• **TRECHO**
Em tempos difíceis, criar espaços de enfrentamento é resistência ao fascismo

Paula Maciulevicius | 04/09/2016 10:25
A bandeira arco-íris com suas diferentes cores simbolizam a diversidade na comunidade homossexual. (Foto: Benson Kua/CC BY-SA 2.0/Wikimedia Commons)
A bandeira arco-íris com suas diferentes cores simbolizam a diversidade na comunidade homossexual. (Foto: Benson Kua/CC BY-SA 2.0/Wikimedia Commons)

Na última sexta-feira, o Grupo de Pesquisa em Gênero, Sexualidade e Diferenças, Imprópria, da UFMS, trouxe a Campo Grande a professora Simone Becker, da UFGD, para a aula inaugural do curso "Democracia, Gênero, Sexualidade e Diferenças". A palestra foi uma verdadeira aula sobre como resistir em tempos em que o diálogo é quase impossível.

Graduada em Direito, mestre e doutora em Antropologia Social, Simone é pesquisadora nos temas sexualidade, gênero, raça e etnia. O curso é um projeto de extensão que envolve acadêmicos de fora da Universidade e diferentes grupos da sociedade que vão contar em encontros, experiências e também suas pesquisas, para no final, escreverem projetos de atuação em diferentes comunidades a partir do tema: democracia, gênero, sexualidade e diferenças.

• **EXTRATO DE DADOS**

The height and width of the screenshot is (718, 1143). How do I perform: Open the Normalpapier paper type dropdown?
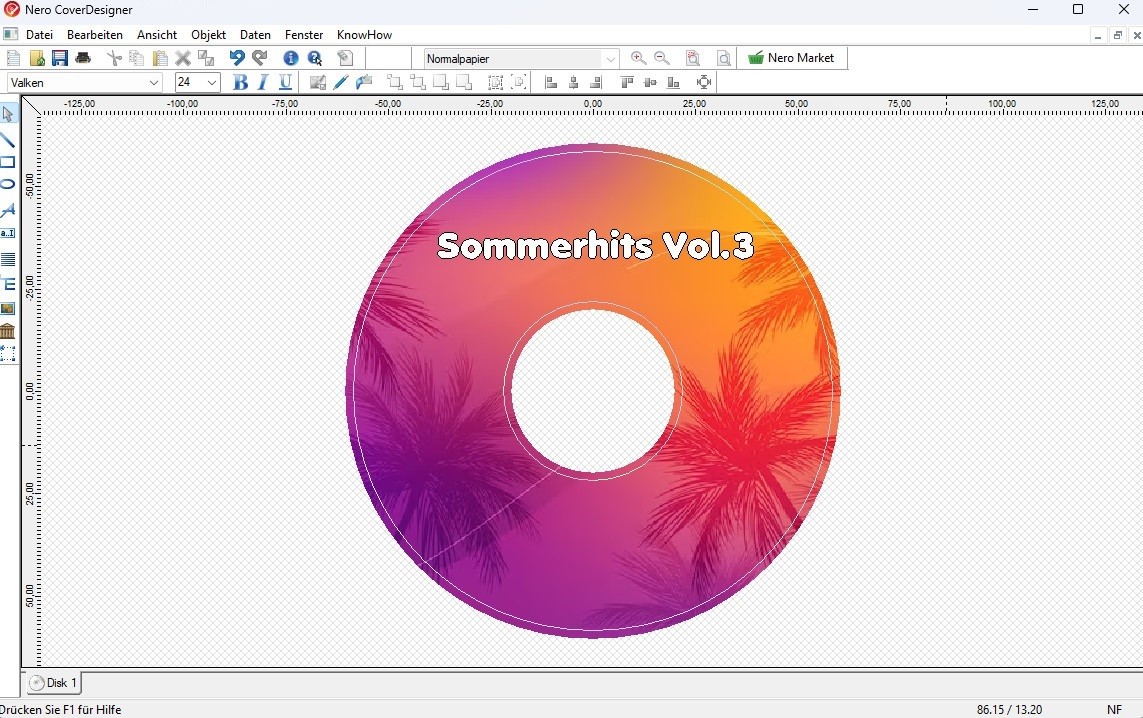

• **O QUE FAZER**
Dê continuidade ao trecho sobre a aula inaugural do curso "Democracia, Gênero, Sexualidade e Diferenças", começando logo depois da última frase apresentada.

• **RESULTADO DA TAREFA**
Um dos coordenadores do curso, professor Tiago Duque, explica que o objetivo é tornar público o conhecimento científico sobre o assunto.

Simone Becker esteve na Capital para a aula inaugural do curso "Democracia, Gênero, Sexualidade e Diferenças", projeto de extensão da UFMS.
Simone Becker esteve na Capital para a aula inaugural do curso "Democracia, Gênero, Sexualidade e Diferenças", projeto de extensão da UFMS.

"A gente percebe que os debates têm pouca fundamentação sobre o que está sendo produzido e o objetivo é juntar forças para potencializar, porque a corrente é muito forte e tende a ficar mais forte ainda. A gente quer produzir um movimento bem informado, crítico, criativo e bem fundamentado, porque a corrente mesmo é muito autoritária e pouco conhecedora desse tema", ressalta. 

Lado B - Por que vivemos em tempos difíceis, em que ir contra a corrente se faz necessário?

Simone Becker - Porque o diálogo tem se tornado cada vez mais raro. Você respeitar a diferença é sempre um desafio quando inexiste diálogo. Quando então você me pergunta “o que é ir contra a corrente”?, eu te respondo que parto do pressuposto que ir contra a corrente é você questionar algo que está normalizado e imposto a todos como norma. Portanto, como eu produzo o normalizado? A partir de norma e quem é que produz norma? Assim, cada vez mais eu acredito que a gente tem que questionar e questionar, seja legislações, seja comportamentos tomados enquanto normais, para que desnaturalizemos o que construção social.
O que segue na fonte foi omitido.